__요청 사항__: 아래 기록 전체를 다시 쓰되 "Where should I click to"만 "Where do I click to"로 바꾸고 나머지는 그대로 두세요.

__연습용 기록__:

# # # #

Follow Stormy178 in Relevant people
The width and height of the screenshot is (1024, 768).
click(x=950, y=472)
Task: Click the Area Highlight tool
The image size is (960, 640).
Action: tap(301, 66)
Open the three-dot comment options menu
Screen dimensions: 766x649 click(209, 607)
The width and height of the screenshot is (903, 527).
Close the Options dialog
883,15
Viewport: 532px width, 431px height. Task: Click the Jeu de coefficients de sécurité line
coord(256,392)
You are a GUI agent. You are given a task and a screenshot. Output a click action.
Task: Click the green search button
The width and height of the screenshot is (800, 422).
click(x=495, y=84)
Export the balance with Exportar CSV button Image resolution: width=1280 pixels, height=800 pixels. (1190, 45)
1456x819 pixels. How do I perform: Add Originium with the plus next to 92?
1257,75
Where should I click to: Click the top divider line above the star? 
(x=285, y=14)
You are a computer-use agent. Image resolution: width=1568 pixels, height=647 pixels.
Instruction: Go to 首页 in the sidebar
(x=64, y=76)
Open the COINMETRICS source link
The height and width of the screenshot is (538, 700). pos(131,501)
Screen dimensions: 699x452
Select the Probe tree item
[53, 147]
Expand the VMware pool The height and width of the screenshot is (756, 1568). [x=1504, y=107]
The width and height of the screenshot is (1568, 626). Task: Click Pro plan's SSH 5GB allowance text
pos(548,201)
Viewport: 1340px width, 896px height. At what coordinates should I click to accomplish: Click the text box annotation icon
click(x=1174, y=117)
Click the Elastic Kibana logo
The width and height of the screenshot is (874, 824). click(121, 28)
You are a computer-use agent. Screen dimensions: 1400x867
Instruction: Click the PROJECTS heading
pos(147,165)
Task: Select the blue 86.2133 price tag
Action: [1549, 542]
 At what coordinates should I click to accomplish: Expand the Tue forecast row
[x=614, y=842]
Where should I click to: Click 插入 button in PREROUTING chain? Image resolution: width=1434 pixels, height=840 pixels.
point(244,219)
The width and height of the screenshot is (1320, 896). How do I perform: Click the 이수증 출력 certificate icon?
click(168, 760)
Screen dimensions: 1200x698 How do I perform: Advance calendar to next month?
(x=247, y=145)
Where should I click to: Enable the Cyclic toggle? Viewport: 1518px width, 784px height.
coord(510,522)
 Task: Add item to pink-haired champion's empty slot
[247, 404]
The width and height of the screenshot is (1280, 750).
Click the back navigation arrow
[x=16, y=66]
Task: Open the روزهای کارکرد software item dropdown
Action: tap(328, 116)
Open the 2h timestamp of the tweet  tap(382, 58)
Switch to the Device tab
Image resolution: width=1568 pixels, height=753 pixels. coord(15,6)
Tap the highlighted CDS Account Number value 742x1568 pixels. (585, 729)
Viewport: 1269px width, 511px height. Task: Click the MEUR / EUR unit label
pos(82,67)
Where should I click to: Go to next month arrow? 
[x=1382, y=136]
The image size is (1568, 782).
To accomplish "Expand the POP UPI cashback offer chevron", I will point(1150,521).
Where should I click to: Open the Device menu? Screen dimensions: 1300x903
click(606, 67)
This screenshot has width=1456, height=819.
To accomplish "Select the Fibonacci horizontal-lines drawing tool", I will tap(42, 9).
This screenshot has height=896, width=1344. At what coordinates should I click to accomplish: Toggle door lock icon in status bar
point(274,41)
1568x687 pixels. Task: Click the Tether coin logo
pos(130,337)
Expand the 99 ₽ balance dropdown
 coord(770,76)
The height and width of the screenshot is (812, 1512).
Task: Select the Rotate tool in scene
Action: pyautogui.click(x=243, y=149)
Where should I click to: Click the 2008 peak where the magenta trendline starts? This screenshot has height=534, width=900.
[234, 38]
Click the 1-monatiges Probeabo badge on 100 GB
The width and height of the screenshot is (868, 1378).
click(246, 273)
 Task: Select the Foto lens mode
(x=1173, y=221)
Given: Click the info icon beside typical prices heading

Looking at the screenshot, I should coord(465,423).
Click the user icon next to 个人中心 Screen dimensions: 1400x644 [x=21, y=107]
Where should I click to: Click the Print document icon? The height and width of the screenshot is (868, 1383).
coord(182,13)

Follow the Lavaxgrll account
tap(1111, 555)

# # # #

__결과__:
Follow Stormy178 in Relevant people
The width and height of the screenshot is (1024, 768).
click(x=950, y=472)
Task: Click the Area Highlight tool
The image size is (960, 640).
Action: tap(301, 66)
Open the three-dot comment options menu
Screen dimensions: 766x649 click(209, 607)
The width and height of the screenshot is (903, 527).
Close the Options dialog
883,15
Viewport: 532px width, 431px height. Task: Click the Jeu de coefficients de sécurité line
coord(256,392)
You are a GUI agent. You are given a task and a screenshot. Output a click action.
Task: Click the green search button
The width and height of the screenshot is (800, 422).
click(x=495, y=84)
Export the balance with Exportar CSV button Image resolution: width=1280 pixels, height=800 pixels. (1190, 45)
1456x819 pixels. How do I perform: Add Originium with the plus next to 92?
1257,75
Where do I click to: Click the top divider line above the star? 
(x=285, y=14)
You are a computer-use agent. Image resolution: width=1568 pixels, height=647 pixels.
Instruction: Go to 首页 in the sidebar
(x=64, y=76)
Open the COINMETRICS source link
The height and width of the screenshot is (538, 700). pos(131,501)
Screen dimensions: 699x452
Select the Probe tree item
[53, 147]
Expand the VMware pool The height and width of the screenshot is (756, 1568). [x=1504, y=107]
The width and height of the screenshot is (1568, 626). Task: Click Pro plan's SSH 5GB allowance text
pos(548,201)
Viewport: 1340px width, 896px height. At what coordinates should I click to accomplish: Click the text box annotation icon
click(x=1174, y=117)
Click the Elastic Kibana logo
The width and height of the screenshot is (874, 824). click(121, 28)
You are a computer-use agent. Screen dimensions: 1400x867
Instruction: Click the PROJECTS heading
pos(147,165)
Task: Select the blue 86.2133 price tag
Action: [1549, 542]
 At what coordinates should I click to accomplish: Expand the Tue forecast row
[x=614, y=842]
Where do I click to: Click 插入 button in PREROUTING chain? Image resolution: width=1434 pixels, height=840 pixels.
point(244,219)
The width and height of the screenshot is (1320, 896). How do I perform: Click the 이수증 출력 certificate icon?
click(168, 760)
Screen dimensions: 1200x698 How do I perform: Advance calendar to next month?
(x=247, y=145)
Where do I click to: Enable the Cyclic toggle? Viewport: 1518px width, 784px height.
coord(510,522)
 Task: Add item to pink-haired champion's empty slot
[247, 404]
The width and height of the screenshot is (1280, 750).
Click the back navigation arrow
[x=16, y=66]
Task: Open the روزهای کارکرد software item dropdown
Action: tap(328, 116)
Open the 2h timestamp of the tweet  tap(382, 58)
Switch to the Device tab
Image resolution: width=1568 pixels, height=753 pixels. coord(15,6)
Tap the highlighted CDS Account Number value 742x1568 pixels. (585, 729)
Viewport: 1269px width, 511px height. Task: Click the MEUR / EUR unit label
pos(82,67)
Where do I click to: Go to next month arrow? 
[x=1382, y=136]
The image size is (1568, 782).
To accomplish "Expand the POP UPI cashback offer chevron", I will point(1150,521).
Where do I click to: Open the Device menu? Screen dimensions: 1300x903
click(606, 67)
This screenshot has width=1456, height=819.
To accomplish "Select the Fibonacci horizontal-lines drawing tool", I will tap(42, 9).
This screenshot has height=896, width=1344. At what coordinates should I click to accomplish: Toggle door lock icon in status bar
point(274,41)
1568x687 pixels. Task: Click the Tether coin logo
pos(130,337)
Expand the 99 ₽ balance dropdown
 coord(770,76)
The height and width of the screenshot is (812, 1512).
Task: Select the Rotate tool in scene
Action: pyautogui.click(x=243, y=149)
Where do I click to: Click the 2008 peak where the magenta trendline starts? This screenshot has height=534, width=900.
[234, 38]
Click the 1-monatiges Probeabo badge on 100 GB
The width and height of the screenshot is (868, 1378).
click(246, 273)
 Task: Select the Foto lens mode
(x=1173, y=221)
Given: Click the info icon beside typical prices heading

Looking at the screenshot, I should coord(465,423).
Click the user icon next to 个人中心 Screen dimensions: 1400x644 [x=21, y=107]
Where do I click to: Click the Print document icon? The height and width of the screenshot is (868, 1383).
coord(182,13)

Follow the Lavaxgrll account
tap(1111, 555)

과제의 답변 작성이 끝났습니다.